You probably have no idea. And that’s precisely the problem, says the Consumers’ Federation of Australia (CFA), which is pushing for standard measure glasses to ensure people are getting value for money.
John Furbank, from the CFA’s executive committee, says the issue is biggest for wine drinkers. Because there are so many different size wine glasses and fill heights it is almost impossible for a consumer to know how big or small the drink they’re buying actually is.
It also is a problem for people trying to monitor how many standard drinks they are consuming.
“Consumers are entitled to know how much wine is being served, particularly where actual value of wine purchased at $9.50 to $14 a glass can vary by one or two dollars or more between glasses or serves,” Mr Furbank said.
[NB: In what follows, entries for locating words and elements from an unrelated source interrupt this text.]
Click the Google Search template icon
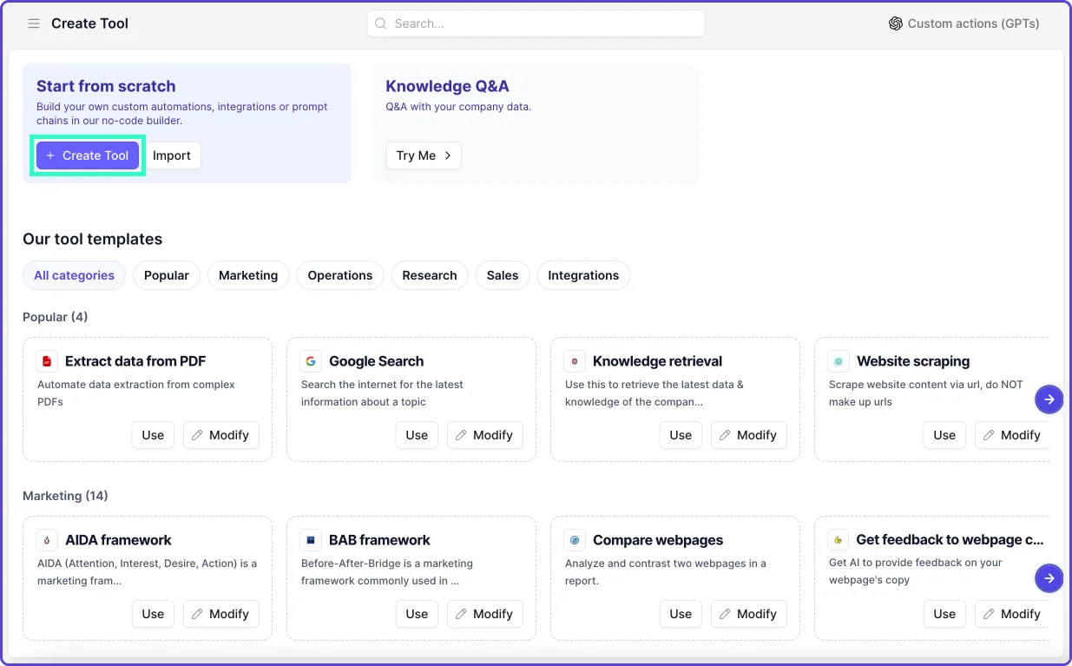This screenshot has height=666, width=1072. (311, 361)
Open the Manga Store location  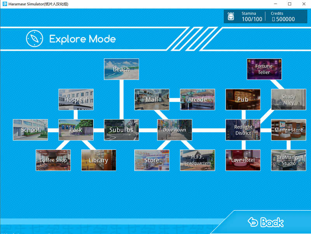click(x=288, y=130)
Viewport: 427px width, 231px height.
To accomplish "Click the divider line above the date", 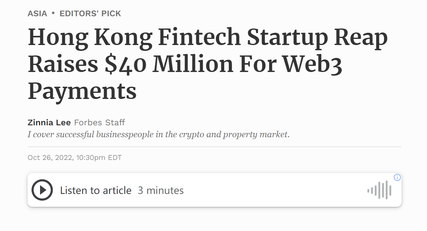I will click(x=214, y=147).
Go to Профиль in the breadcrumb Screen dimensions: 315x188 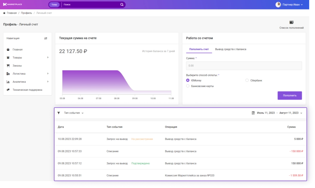(26, 13)
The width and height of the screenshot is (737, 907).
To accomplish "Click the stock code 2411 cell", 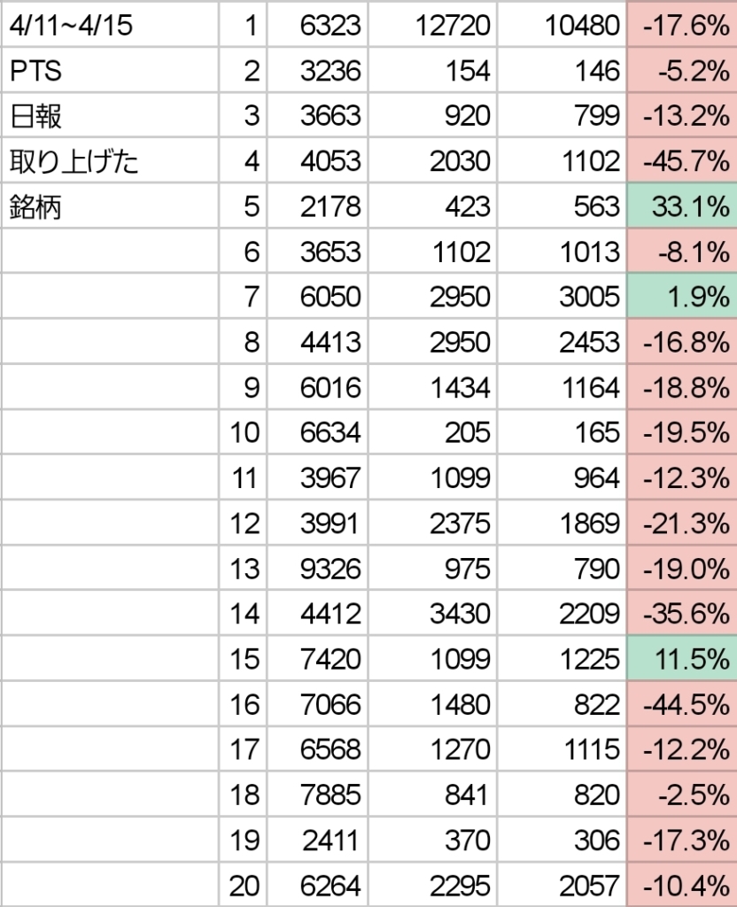I will (317, 840).
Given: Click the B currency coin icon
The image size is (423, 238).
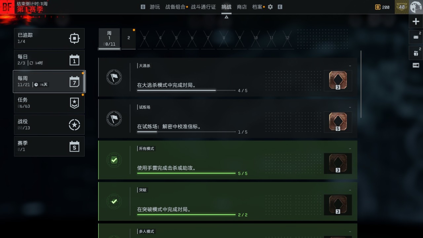Looking at the screenshot, I should click(378, 7).
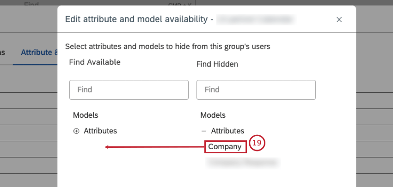Image resolution: width=393 pixels, height=187 pixels.
Task: Click the dialog title text
Action: tap(138, 19)
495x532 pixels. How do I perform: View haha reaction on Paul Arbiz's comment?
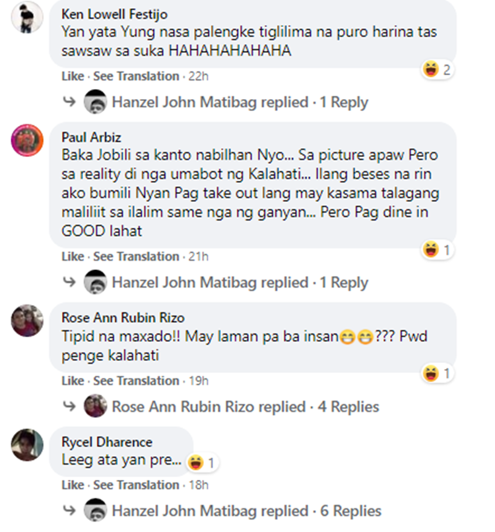pos(438,250)
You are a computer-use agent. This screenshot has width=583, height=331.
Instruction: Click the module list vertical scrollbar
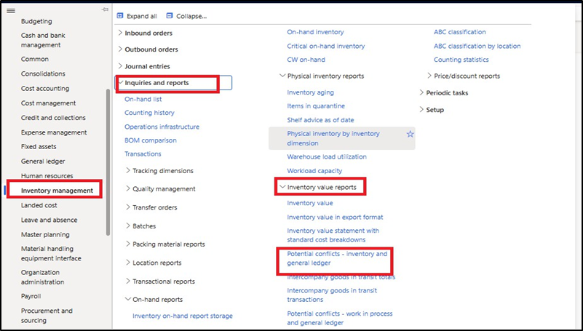[x=108, y=145]
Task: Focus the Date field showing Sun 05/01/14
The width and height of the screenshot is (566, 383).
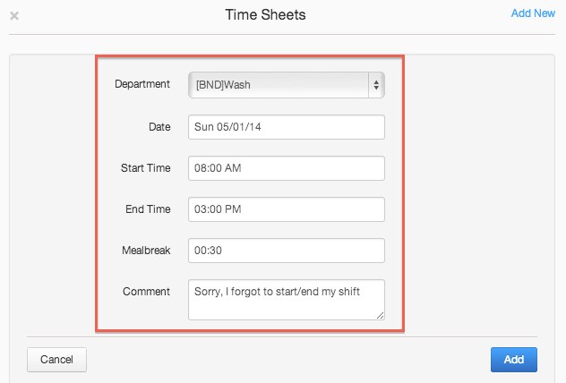Action: point(286,127)
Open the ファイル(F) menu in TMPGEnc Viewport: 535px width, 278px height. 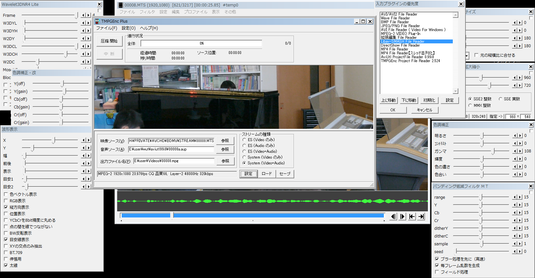[x=106, y=28]
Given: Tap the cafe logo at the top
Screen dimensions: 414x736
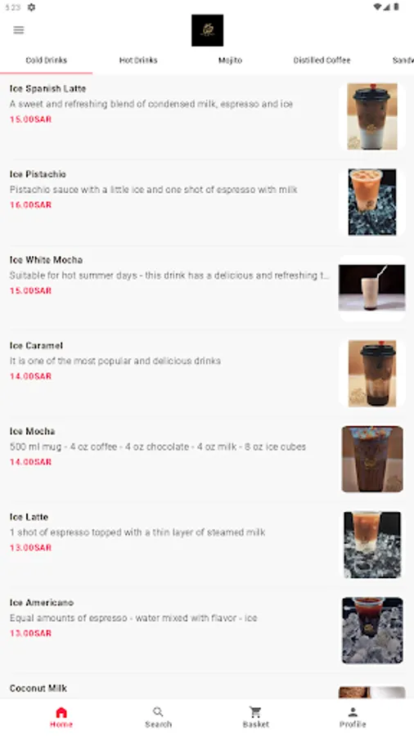Looking at the screenshot, I should tap(208, 30).
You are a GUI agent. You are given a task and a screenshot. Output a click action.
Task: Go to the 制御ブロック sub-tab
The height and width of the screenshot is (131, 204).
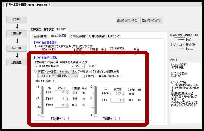(x=114, y=36)
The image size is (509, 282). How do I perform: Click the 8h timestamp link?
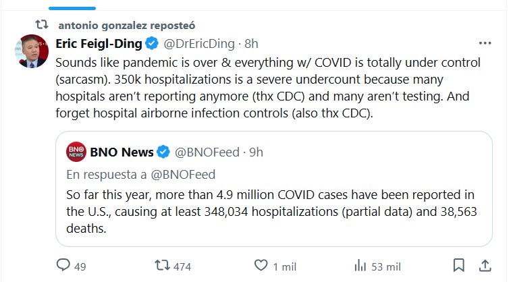click(251, 44)
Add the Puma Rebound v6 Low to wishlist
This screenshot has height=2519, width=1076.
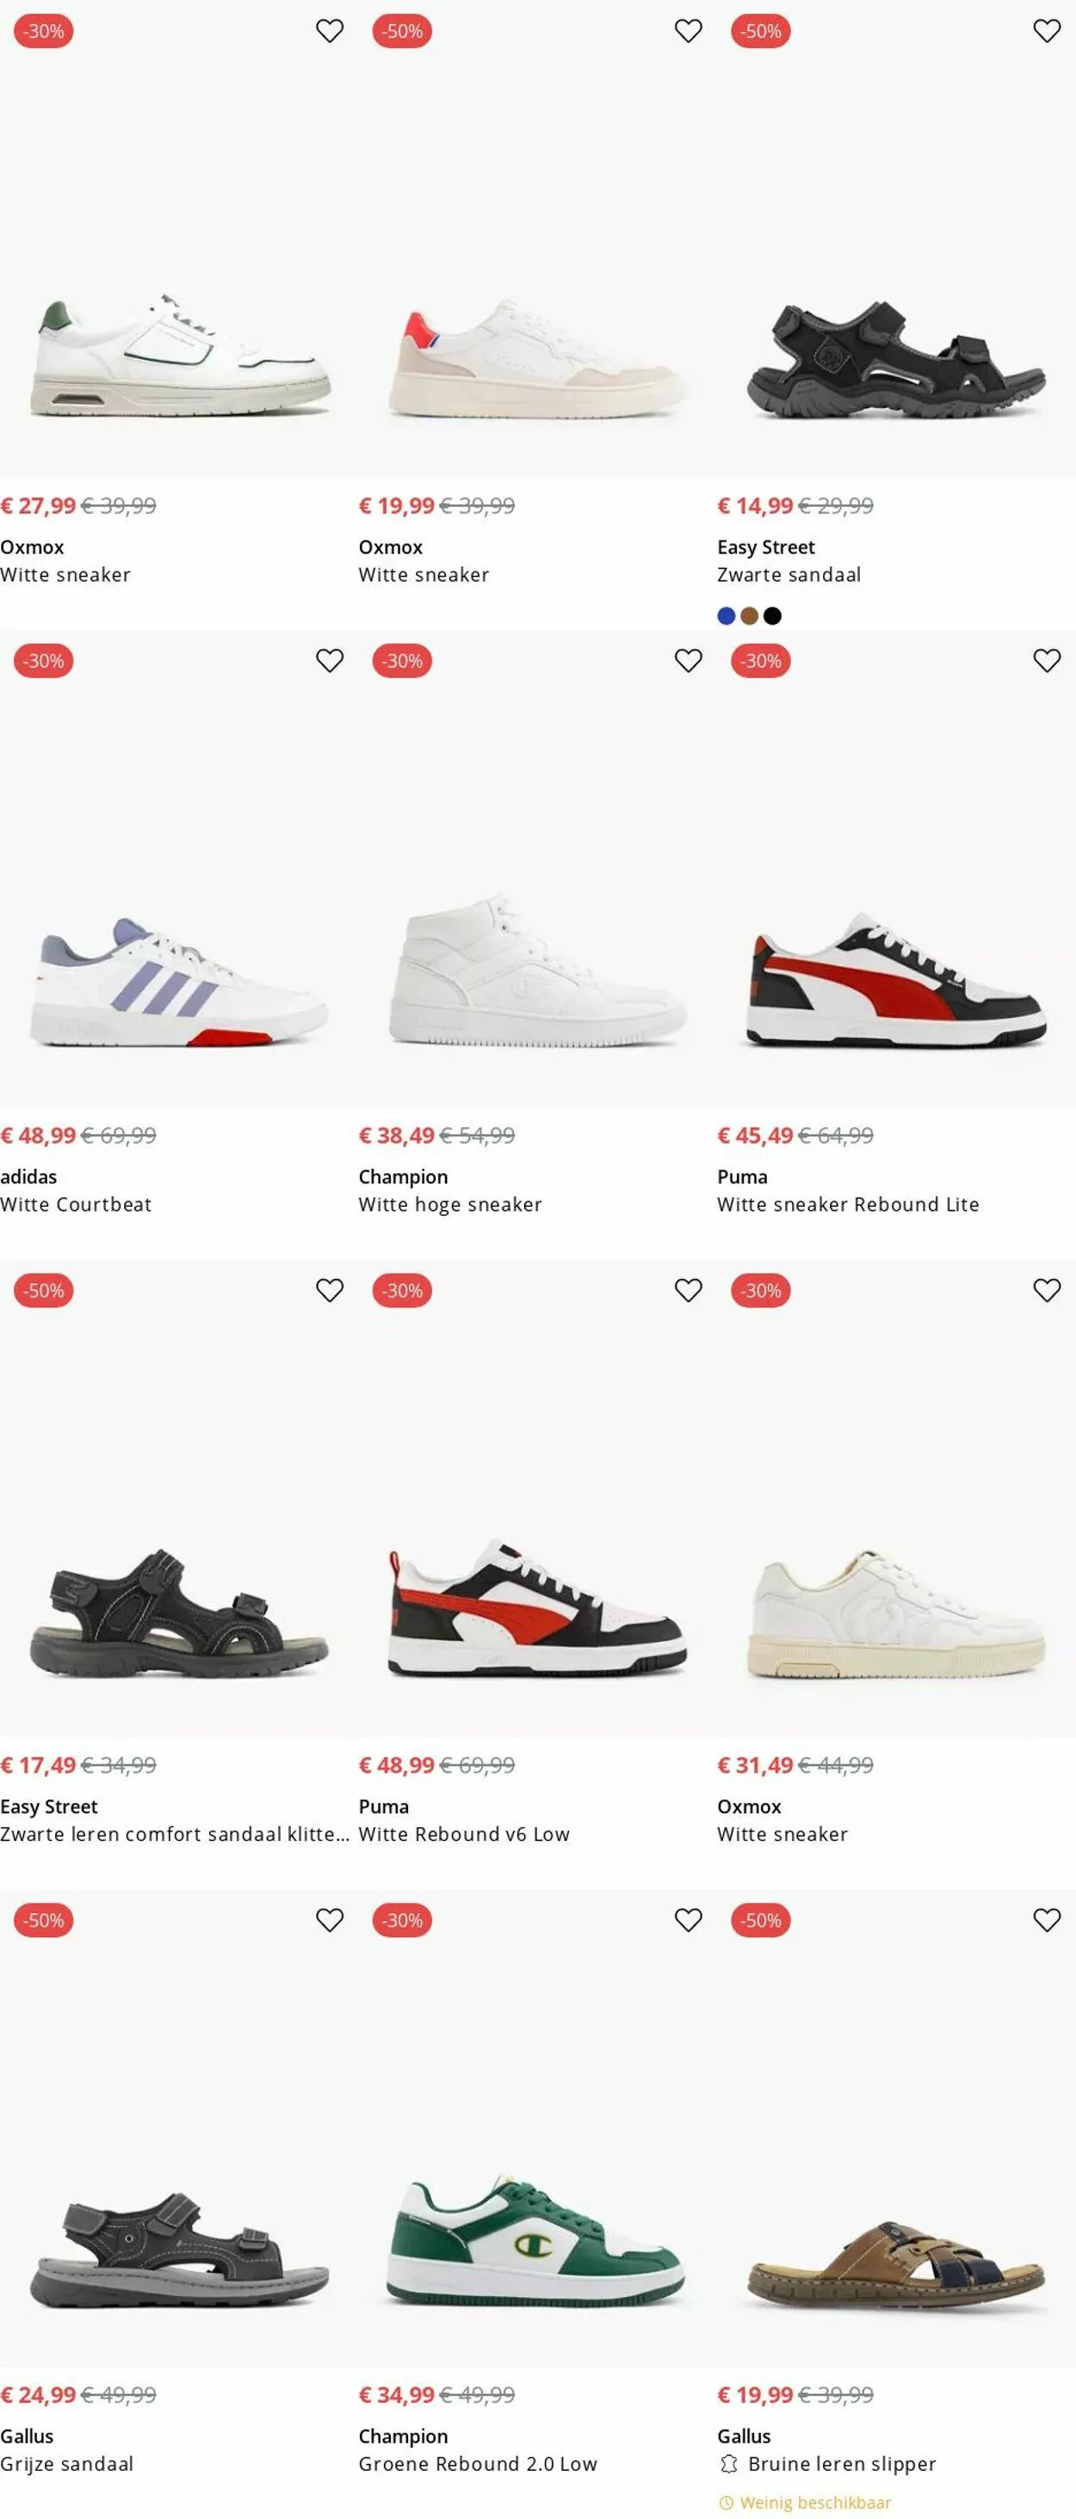pyautogui.click(x=688, y=1291)
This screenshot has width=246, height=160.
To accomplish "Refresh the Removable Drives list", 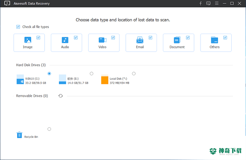I will 61,96.
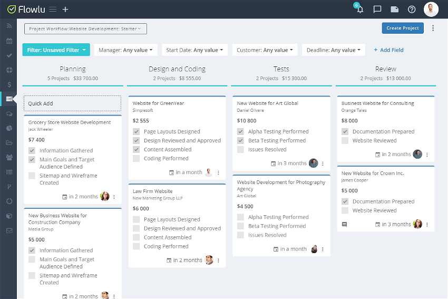Open the notifications bell icon
This screenshot has width=448, height=299.
click(360, 9)
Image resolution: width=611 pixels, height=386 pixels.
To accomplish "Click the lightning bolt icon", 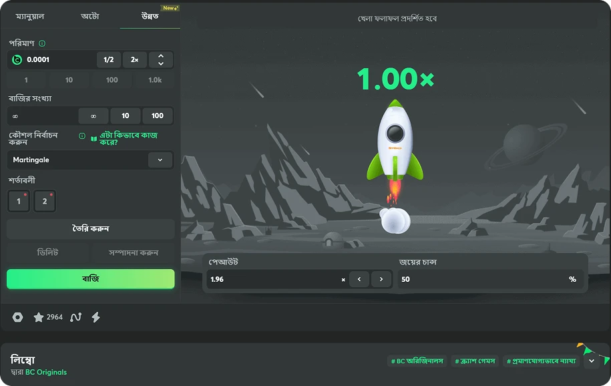I will coord(95,317).
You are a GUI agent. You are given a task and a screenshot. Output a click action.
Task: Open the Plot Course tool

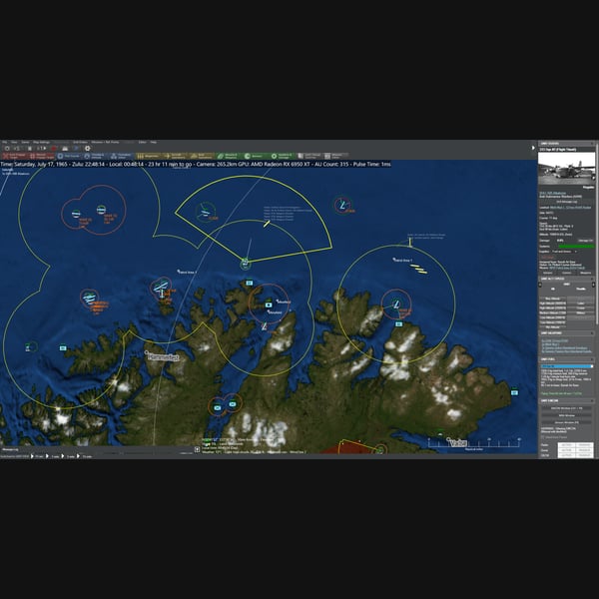click(x=68, y=156)
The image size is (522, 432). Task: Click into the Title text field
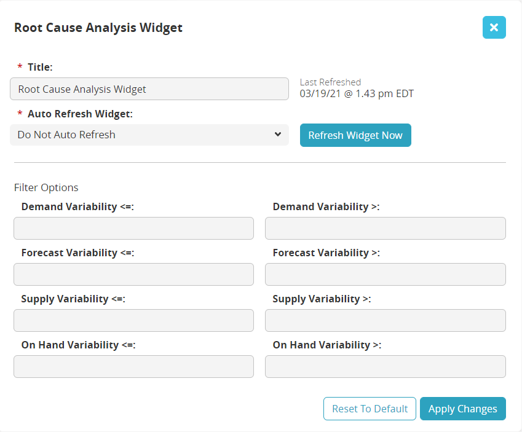point(149,89)
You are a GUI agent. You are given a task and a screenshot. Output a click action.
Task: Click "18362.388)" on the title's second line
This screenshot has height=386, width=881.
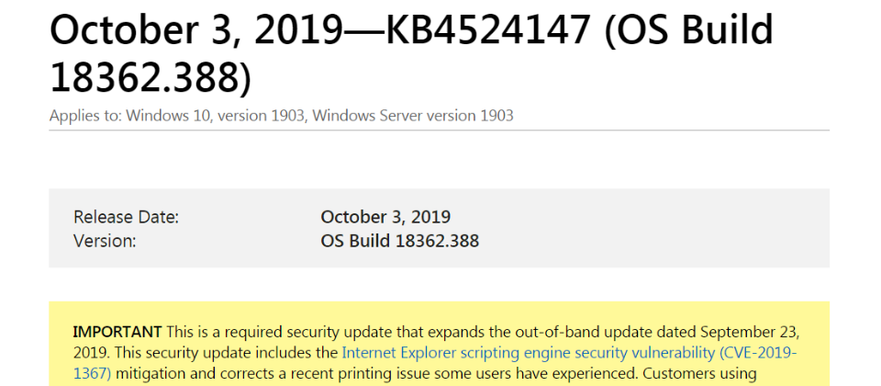point(151,77)
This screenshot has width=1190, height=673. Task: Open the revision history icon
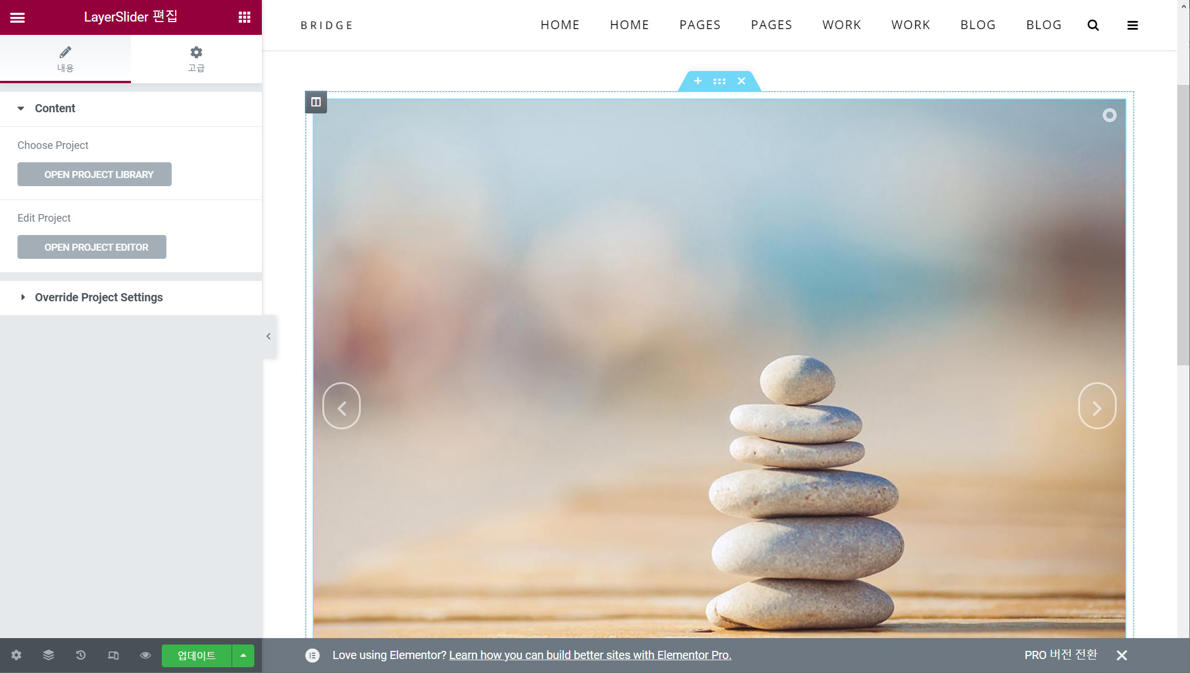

But the hotel and liquor industry opposes any changes, because the cost of replacing glasses would be too high for pubs and bars.
Under current legislation there is no rule determining the quantity of a glass of beer or wine, and there is no requirement for wine glasses to have embossed plimsoll lines.
Some pubs and hotels have glasses with plimsoll lines but these differ between establishments. Most lines are set at 150ml, but can be as low as 130ml or 120ml.
“Basically people don’t know the measure that they’re actually paying for. Most other commodities you know. If you go to a supermarket to buy a bag of carrots you know exactly the price per kilogram,” Mr Furbank said.
As well as calling for standard wine glass measures, the CFA is calling for clearer labelling on beer glasses.
Currently a beer glass can be any measure providing the quantity is marked on the glass.
“Years ago all the states agreed to have the glasses stamped so customers know how much they’re drinking. Look at a beer glass next time you’re at a pub, it will have an old fashioned scale stamp on the bottom,” Mr Furbank says.
The CFA argues this label should be on the side of the glass so people know how much they’ve drunk before they finish their drink.
Mr Furbank said the issue has been raised with government body the National Measurement Institute.
“The next step is to start lobbying consumer affairs ministers. There’s not a federal consumer affairs minister but we will lobby the relevant federal ministers and then seek to get some legislative change,” he said.
A spokesman for the Australian Hotels Association said it strongly opposed the extension of measurement regulations to wines sold by the glass.
“This would impose a significant cost burden on every licensee as new glassware would need to be purchased containing the required plimsoll lines,” he said.
“The cost of this process would vary according to glassware quality and venue size but would be several thousand dollars in even a small country hotel. For a metropolitan accommodation hotel with major conference facilities the cost could be in the tens of thousands of dollars.”
The spokesman said there were also concerns that consumers may equate one glass of alcohol with one standard drink, when in reality the alcohol content varies greatly from one drink to another.